> _READING PASSAGE_:
The Storage constraint ensures that the total storage usage does not exceed the available storage capacity. The sum of storage usage of all tasks, calculated as the product of the start and end time of each task and its storage requirement, should be less than or equal to the total storage capacity available.

$$\mathrm{sum}(\mathrm{S}{\mathrm{T}}_i\times {\mathrm{Storage}}_i)\le {\mathrm{T}}_{\mathrm{storage}}$$

(15)

• Network bandwidth constraint

The Network bandwidth constraint ensures that the total bandwidth usage does not exceed the available bandwidth capacity. The sum of the bandwidth requirement of all tasks, divided by the execution time of each task, should be less than or equal to the total bandwidth capacity available.

$$\mathrm{sum}\left(\frac{\mathrm{B}{\mathrm{W}}_i}{\mathrm{E}{\mathrm{T}}_i}\right)\le T_{bw}$$

(16)

3.3.3. Deadline Constraint

The Deadline constraint ensures that all tasks are completed before their respective deadlines. This constraint is formulated as ET_i being less than or equal to DD_i.

$$\mathrm{E}{\mathrm{T}}_i\le \mathrm{D}{\mathrm{D}}_i\mathrm{for}\mathrm{all}\mathrm{i}.$$

(17)

3.3.4. Makespan Constraint

The Makespan constraint ensures that the maximum time taken by any task to complete execution does not exceed T_max. This constraint is formulated as Max(ET_i) being less than or equal to T_max.

$$\mathrm{Max}\left(\mathrm{E}{\mathrm{T}}_i\right)\le {\mathrm{T}}_{\max }$$

(18)

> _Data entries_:

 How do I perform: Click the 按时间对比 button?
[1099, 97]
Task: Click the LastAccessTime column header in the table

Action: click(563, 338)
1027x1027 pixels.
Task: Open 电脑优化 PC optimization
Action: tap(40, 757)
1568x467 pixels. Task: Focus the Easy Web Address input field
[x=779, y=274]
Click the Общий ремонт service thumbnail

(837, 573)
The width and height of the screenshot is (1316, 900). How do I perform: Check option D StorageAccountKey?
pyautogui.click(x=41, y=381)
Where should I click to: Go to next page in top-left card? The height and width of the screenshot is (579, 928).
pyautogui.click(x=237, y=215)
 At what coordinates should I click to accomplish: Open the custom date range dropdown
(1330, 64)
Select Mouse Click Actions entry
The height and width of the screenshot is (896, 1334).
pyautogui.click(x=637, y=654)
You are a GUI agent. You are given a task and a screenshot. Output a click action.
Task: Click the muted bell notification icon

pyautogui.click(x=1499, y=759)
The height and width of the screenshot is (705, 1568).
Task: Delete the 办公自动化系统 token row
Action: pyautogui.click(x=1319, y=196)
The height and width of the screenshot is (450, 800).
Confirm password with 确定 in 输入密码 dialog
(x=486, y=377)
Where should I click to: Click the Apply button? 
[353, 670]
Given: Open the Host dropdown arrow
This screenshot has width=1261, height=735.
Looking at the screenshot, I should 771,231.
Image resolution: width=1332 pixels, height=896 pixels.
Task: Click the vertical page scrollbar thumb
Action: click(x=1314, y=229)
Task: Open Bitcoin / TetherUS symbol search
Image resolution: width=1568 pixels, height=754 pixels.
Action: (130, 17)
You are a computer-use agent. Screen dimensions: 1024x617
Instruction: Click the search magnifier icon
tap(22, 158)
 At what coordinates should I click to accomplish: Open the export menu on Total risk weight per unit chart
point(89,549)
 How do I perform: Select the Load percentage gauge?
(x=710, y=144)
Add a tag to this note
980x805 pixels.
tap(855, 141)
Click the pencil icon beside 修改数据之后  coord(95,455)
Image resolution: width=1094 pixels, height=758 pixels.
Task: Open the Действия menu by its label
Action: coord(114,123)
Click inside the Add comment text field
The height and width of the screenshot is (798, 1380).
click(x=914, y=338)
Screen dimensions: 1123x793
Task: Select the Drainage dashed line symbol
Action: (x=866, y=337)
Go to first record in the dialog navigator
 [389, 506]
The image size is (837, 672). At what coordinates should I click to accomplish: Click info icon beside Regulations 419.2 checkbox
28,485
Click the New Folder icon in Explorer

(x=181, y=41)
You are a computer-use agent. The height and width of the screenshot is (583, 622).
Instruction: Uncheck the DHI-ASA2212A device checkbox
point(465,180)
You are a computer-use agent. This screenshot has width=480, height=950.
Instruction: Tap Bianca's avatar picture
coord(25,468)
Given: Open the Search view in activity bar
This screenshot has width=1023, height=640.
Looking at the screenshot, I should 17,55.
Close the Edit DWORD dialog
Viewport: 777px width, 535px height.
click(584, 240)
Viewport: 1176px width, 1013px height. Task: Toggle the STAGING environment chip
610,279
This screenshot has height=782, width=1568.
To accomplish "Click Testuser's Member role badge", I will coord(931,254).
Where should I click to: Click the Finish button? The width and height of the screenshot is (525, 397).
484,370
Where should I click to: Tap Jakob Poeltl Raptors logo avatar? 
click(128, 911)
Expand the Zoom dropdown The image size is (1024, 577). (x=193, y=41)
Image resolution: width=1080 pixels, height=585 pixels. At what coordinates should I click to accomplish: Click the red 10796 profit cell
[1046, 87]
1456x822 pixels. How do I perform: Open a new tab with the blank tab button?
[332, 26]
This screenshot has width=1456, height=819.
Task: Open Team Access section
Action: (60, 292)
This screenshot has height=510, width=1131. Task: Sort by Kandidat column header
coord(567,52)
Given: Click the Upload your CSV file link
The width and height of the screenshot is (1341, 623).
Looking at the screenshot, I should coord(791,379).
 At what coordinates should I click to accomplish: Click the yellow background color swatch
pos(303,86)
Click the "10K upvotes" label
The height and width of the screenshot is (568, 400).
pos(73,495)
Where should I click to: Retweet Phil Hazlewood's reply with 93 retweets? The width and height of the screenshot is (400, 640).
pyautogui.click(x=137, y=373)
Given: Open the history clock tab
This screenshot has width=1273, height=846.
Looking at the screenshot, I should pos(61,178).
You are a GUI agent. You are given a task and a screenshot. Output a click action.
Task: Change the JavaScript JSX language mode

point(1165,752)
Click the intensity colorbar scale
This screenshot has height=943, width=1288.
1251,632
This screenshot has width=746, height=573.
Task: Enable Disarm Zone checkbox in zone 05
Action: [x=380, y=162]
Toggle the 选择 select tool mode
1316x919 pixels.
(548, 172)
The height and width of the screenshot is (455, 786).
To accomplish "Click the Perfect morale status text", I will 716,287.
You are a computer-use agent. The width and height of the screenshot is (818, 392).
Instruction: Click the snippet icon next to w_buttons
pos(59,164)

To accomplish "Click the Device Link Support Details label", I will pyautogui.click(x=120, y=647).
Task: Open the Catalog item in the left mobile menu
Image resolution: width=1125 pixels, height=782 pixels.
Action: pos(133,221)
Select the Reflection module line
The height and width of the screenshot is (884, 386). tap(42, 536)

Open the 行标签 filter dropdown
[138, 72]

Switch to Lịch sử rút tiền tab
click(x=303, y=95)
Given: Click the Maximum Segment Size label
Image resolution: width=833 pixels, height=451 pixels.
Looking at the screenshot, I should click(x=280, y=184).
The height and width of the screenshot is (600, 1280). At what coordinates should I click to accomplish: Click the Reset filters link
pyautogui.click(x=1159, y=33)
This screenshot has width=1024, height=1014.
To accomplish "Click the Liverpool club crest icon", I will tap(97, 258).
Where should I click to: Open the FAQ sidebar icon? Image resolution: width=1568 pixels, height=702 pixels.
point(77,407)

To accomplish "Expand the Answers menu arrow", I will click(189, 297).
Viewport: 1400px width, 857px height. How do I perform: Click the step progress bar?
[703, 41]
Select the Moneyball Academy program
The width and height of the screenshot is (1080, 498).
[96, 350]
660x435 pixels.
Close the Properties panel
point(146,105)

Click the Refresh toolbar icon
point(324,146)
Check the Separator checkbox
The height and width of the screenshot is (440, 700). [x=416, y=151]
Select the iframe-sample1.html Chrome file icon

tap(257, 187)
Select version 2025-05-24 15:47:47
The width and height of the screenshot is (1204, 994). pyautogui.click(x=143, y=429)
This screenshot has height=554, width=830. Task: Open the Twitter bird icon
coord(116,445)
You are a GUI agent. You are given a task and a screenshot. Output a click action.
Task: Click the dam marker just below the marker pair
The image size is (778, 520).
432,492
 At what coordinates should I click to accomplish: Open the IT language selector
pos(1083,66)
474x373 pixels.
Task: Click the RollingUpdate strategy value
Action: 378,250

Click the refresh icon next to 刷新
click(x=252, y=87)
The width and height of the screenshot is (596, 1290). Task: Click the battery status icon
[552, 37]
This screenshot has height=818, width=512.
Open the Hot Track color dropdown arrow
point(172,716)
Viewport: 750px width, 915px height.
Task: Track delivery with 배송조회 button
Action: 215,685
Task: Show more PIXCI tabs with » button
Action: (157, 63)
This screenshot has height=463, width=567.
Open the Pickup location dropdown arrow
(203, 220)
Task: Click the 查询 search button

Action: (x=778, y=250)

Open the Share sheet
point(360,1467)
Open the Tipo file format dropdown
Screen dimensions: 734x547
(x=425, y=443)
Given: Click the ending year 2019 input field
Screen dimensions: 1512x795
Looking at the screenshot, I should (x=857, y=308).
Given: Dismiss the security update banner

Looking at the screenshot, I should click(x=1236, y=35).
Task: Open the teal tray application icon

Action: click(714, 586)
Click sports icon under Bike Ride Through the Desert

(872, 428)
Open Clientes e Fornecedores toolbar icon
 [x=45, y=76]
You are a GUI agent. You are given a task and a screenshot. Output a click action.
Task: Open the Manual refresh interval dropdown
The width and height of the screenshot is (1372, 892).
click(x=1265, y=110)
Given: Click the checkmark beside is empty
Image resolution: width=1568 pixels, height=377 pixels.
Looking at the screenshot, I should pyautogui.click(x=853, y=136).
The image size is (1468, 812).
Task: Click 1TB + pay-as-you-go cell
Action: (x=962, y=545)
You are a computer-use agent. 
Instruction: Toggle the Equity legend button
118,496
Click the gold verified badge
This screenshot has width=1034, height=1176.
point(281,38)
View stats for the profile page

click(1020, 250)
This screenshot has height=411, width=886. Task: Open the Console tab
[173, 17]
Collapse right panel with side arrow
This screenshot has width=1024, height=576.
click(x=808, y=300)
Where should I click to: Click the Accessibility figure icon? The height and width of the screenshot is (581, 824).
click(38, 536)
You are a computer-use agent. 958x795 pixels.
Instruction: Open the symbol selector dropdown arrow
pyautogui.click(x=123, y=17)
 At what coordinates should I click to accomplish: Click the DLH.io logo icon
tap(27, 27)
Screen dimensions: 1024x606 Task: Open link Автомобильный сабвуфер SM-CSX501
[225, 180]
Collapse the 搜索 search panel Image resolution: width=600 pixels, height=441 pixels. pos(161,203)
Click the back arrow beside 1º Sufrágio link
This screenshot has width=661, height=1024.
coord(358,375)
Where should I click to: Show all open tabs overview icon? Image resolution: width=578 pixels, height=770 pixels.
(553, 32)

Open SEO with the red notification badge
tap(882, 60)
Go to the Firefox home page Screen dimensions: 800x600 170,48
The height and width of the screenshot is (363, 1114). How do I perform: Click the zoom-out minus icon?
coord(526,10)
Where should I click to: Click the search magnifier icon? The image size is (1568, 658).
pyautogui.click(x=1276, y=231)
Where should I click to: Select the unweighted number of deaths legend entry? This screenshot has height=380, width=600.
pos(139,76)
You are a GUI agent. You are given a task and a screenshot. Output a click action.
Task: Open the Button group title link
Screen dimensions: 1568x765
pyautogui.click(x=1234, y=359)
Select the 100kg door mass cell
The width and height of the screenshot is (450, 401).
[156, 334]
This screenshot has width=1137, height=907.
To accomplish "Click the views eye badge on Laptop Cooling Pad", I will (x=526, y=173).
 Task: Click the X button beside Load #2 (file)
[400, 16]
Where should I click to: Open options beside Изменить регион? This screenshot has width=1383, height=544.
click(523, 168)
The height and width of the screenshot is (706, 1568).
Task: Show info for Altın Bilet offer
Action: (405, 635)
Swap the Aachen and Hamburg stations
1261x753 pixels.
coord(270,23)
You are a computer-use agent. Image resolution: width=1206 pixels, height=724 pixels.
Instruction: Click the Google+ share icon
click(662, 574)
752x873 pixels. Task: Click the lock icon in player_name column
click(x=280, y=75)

> _WRITTEN EXERCISE A_:
Using the constraints text, decide whether each statement agrees with it: (i) The Deadline constraint requires ET_i to be less than or equal to DD_i. (ii) The Network bandwidth constraint multiplies each task's bandwidth requirement by its execution time. (iii) The Makespan constraint limits the minimum time any task takes to complete execution. For each, answer yes or no and quote the deciding words.
> _WRITTEN EXERCISE B_:
Extract the part of the constraints text between "The Deadline constraint" and "equal to DD_i.", inclusive.

> _EXERCISE RESPONSE A_:
(i) Yes: "This constraint is formulated as ET_i being less than or equal to DD_i."
(ii) No: "The sum of the bandwidth requirement of all tasks, divided by the execution time of each task"
(iii) No: "the maximum time taken by any task to complete execution does not exceed T_max"

> _EXERCISE RESPONSE B_:
The Deadline constraint ensures that all tasks are completed before their respective deadlines. This constraint is formulated as ET_i being less than or equal to DD_i.